___ Material for this task ___
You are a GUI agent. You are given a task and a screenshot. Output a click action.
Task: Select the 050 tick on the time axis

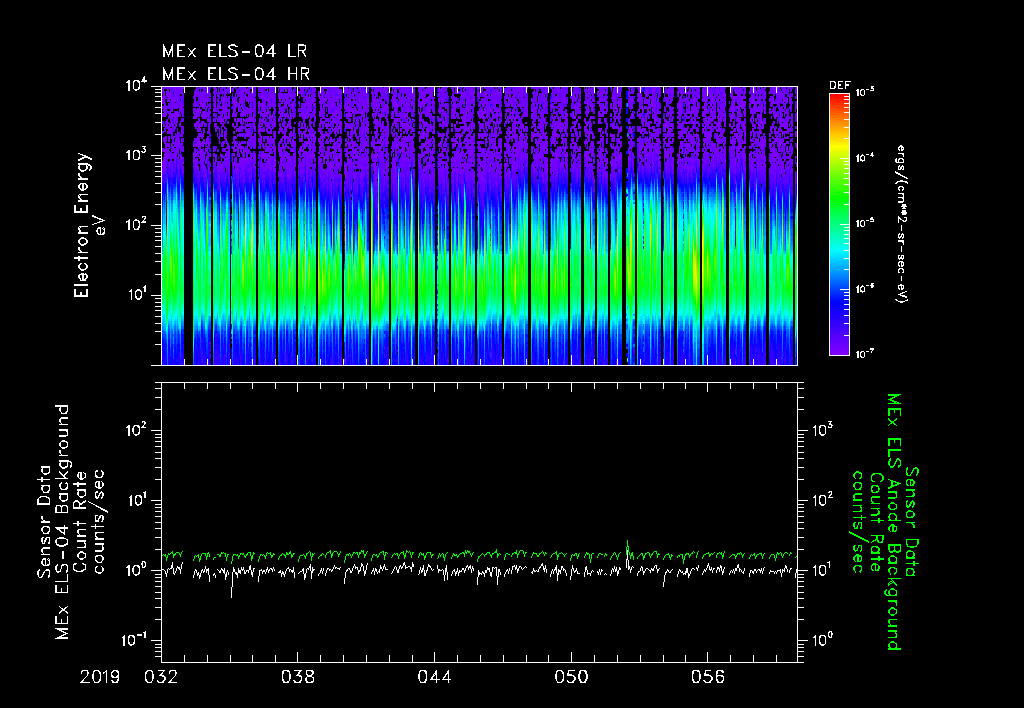click(x=571, y=677)
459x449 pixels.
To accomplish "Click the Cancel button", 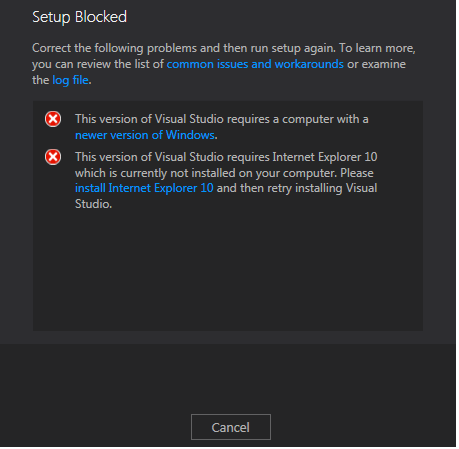I will (x=231, y=427).
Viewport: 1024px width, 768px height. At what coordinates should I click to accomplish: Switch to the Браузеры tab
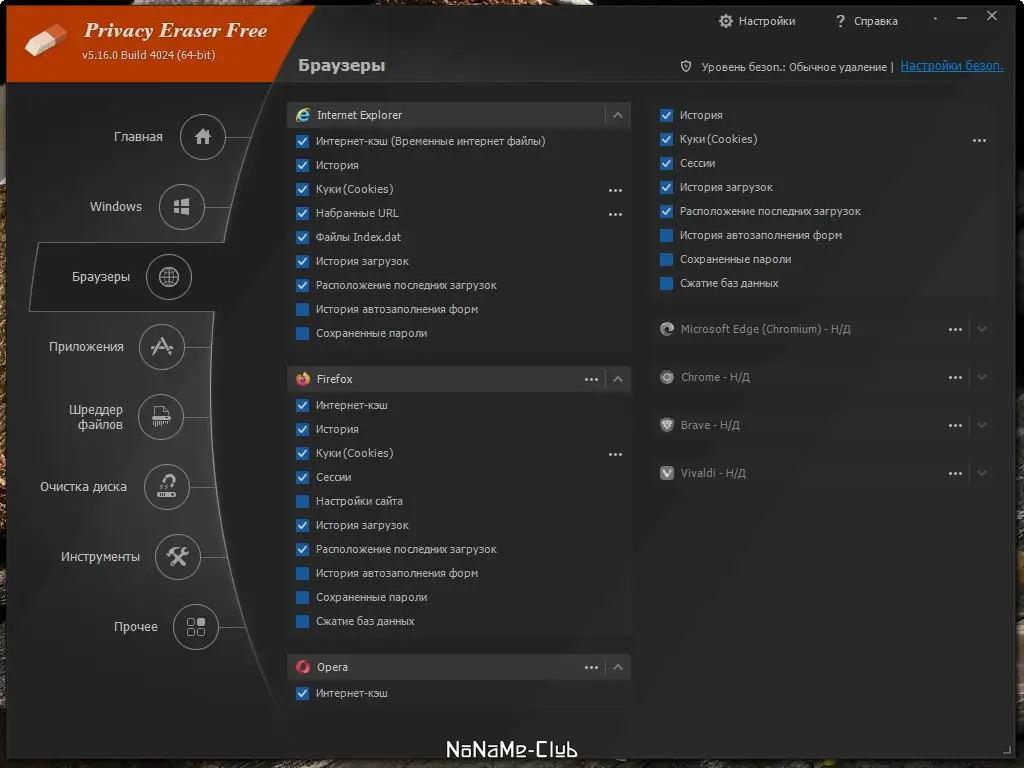pos(168,277)
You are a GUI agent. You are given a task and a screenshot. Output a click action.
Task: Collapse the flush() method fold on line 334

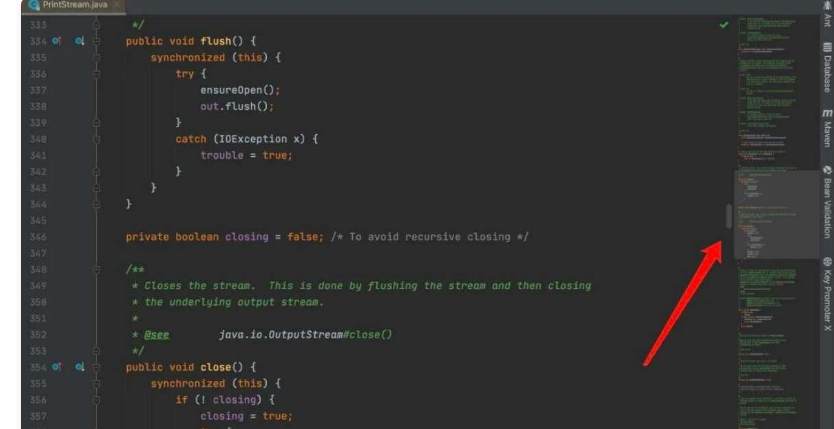tap(97, 41)
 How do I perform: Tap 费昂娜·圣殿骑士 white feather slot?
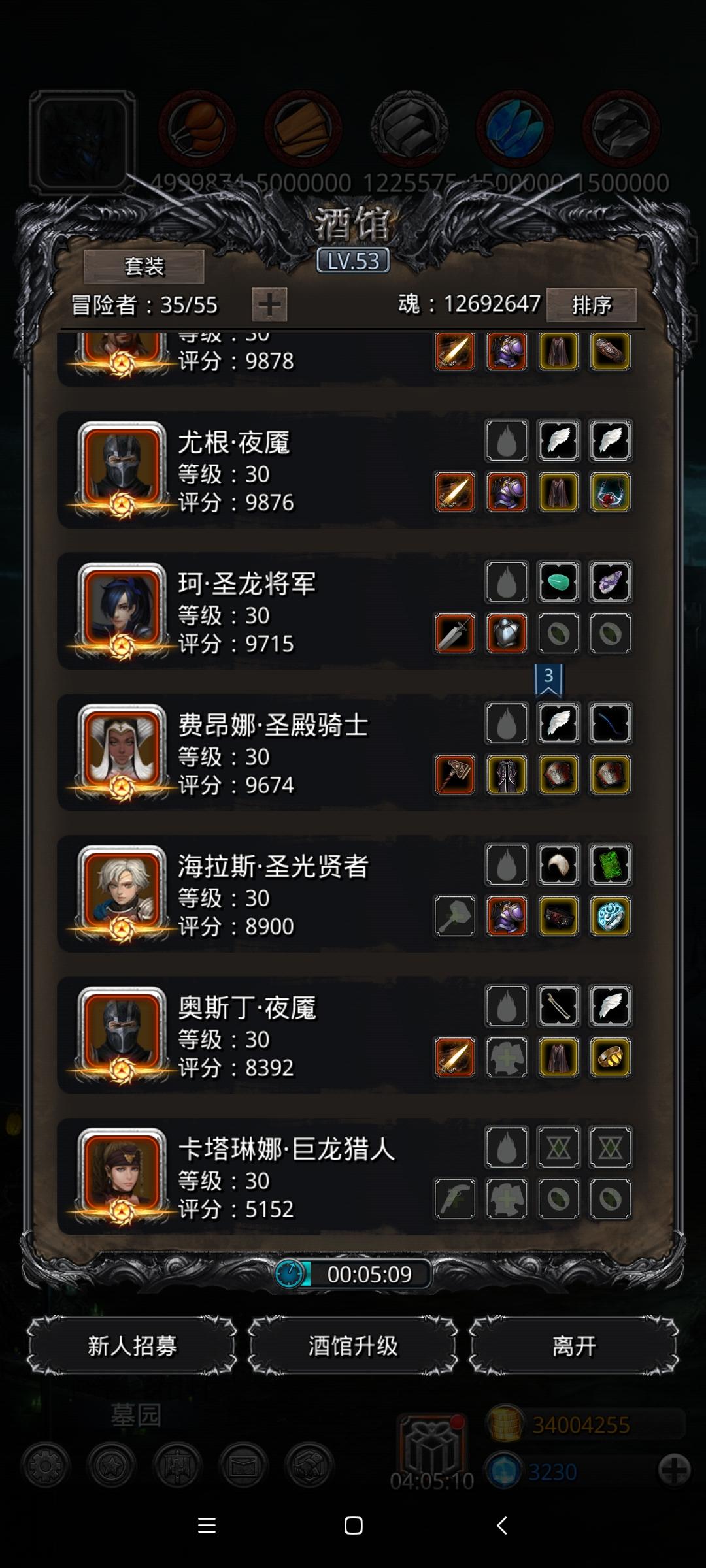pyautogui.click(x=558, y=723)
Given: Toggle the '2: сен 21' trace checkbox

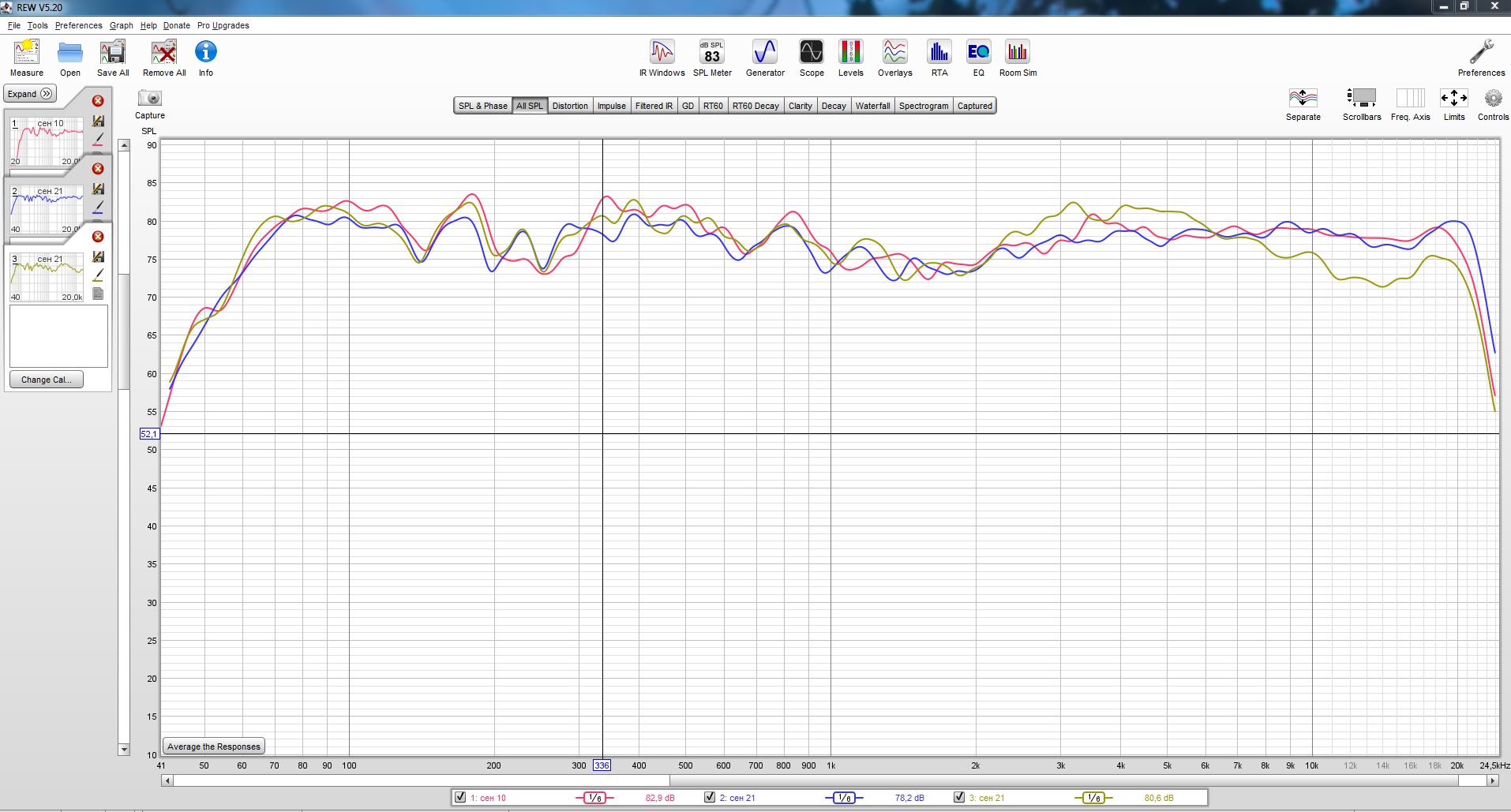Looking at the screenshot, I should (710, 797).
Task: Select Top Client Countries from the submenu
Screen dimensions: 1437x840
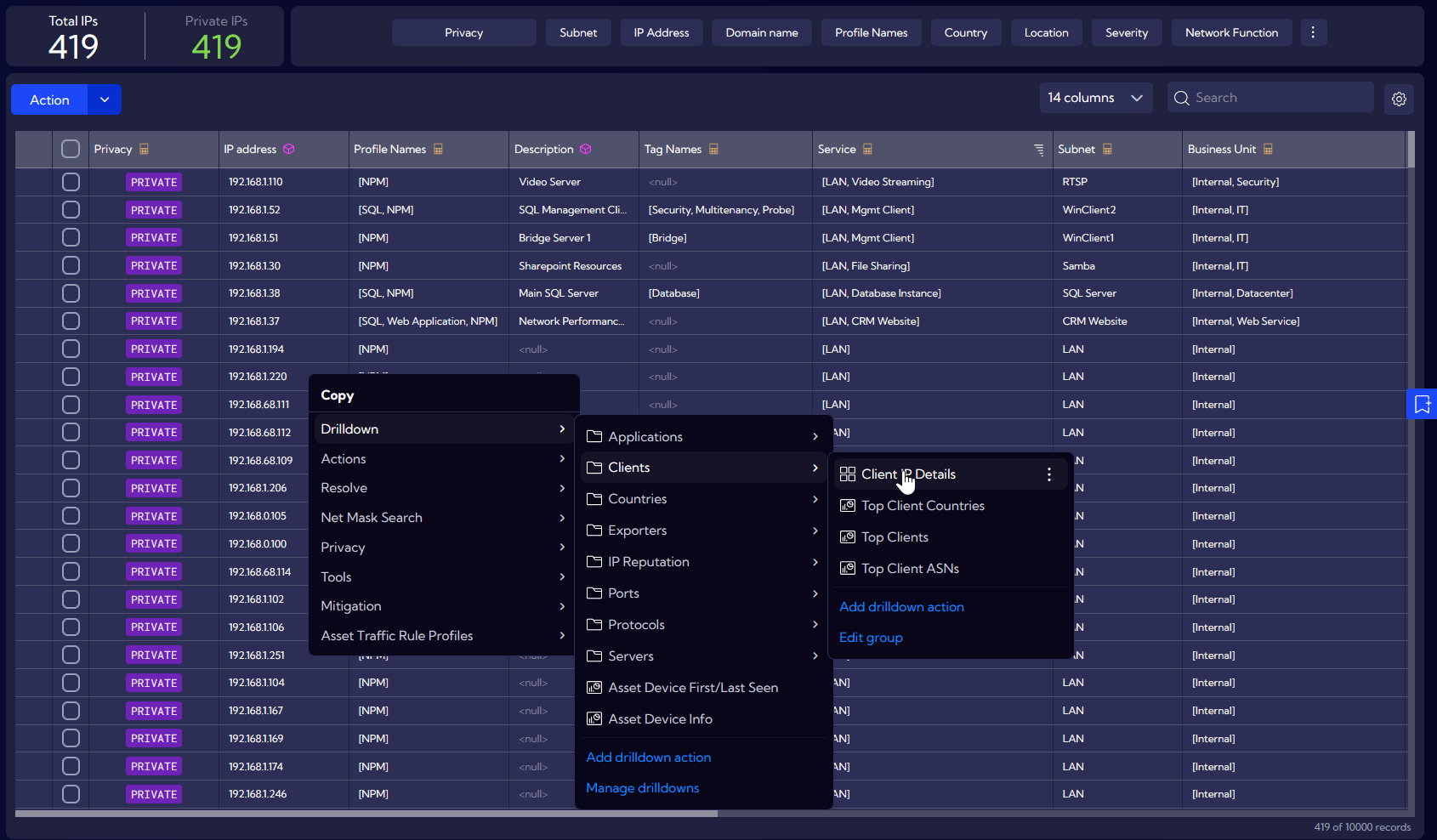Action: pyautogui.click(x=923, y=506)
___
== Task requirements ==
Omit the pictures. Write out exactly the lines from the one containing "Given: Toggle the '2: сен 21' trace checkbox" through the last line of the entries, both of them included.

== Response for this exercise ==
Given: Toggle the '2: сен 21' trace checkbox

Looking at the screenshot, I should (710, 797).
Task: Select Top Client Countries from the submenu
Screen dimensions: 1437x840
Action: pyautogui.click(x=923, y=506)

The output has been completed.